La cession d’un fonds de commerce de coiffure ou d’esthétique présente des particularités fortes par rapport à une cession commerciale classique : la valeur du fonds repose en grande partie sur une clientèle fidélisée et sur des agencements techniques difficiles à standardiser. Trois points méritent une attention particulière.
La clientèle, premier actif à valoriser
Dans ce secteur, un carnet de clients fidèles pèse souvent plus lourd que le matériel dans l’évaluation du fonds. Sa pérennité doit être documentée : historique de fréquentation, chiffre d’affaires récurrent, ancienneté de la patientèle. Un fichier client bien tenu et conforme au RGPD est aussi un argument de négociation à ne pas négliger, à condition d’avoir recueilli les consentements nécessaires à son transfert.
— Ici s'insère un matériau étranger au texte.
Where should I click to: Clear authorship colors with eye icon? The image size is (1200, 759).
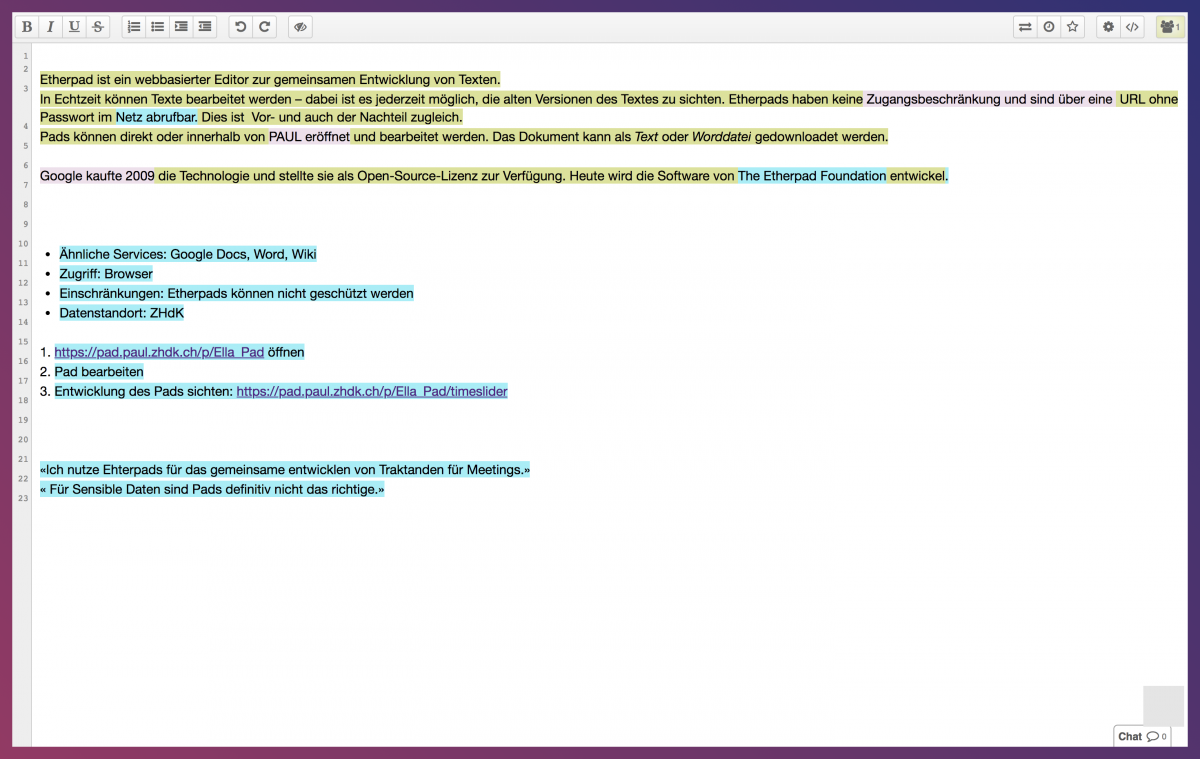(x=300, y=27)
Le bail et les aménagements spécifiques
Bacs de lavage, miroirs, cabines d’esthétique, matériel de stérilisation : ces aménagements font partie intégrante du fonds cédé et doivent être listés et évalués précisément dans l’acte. Comme pour toute cession commerciale, le droit au bail doit être transmis dans le respect des clauses du contrat de bail (clause de cession, agrément du bailleur le cas échéant, destination des lieux compatible avec l’activité de coiffure ou d’esthétique).
Le personnel : coiffeurs et esthéticiennes transférés de plein droit
En application de l’article L. 1224-1 du Code du travail, les contrats de travail des salariés en poste (coiffeurs, esthéticiennes, apprentis) sont transférés automatiquement au repreneur, avec l’ancienneté acquise. Leur fidélité et leur relation avec la clientèle constituent souvent un facteur clé de la continuité de l’activité après la reprise — un élément à mettre en avant plutôt qu’à redouter.
Points de vigilance spécifiques au secteur
- Vérifier les qualifications professionnelles requises (CAP coiffure/esthétique) pour l’exploitation par le repreneur.
- Contrôler la conformité des installations (normes d’hygiène, produits, stérilisation).
- Auditer les contrats de franchise ou d’enseigne, fréquents dans ce secteur.
- Prévoir une clause de non-concurrence adaptée au bassin de clientèle local.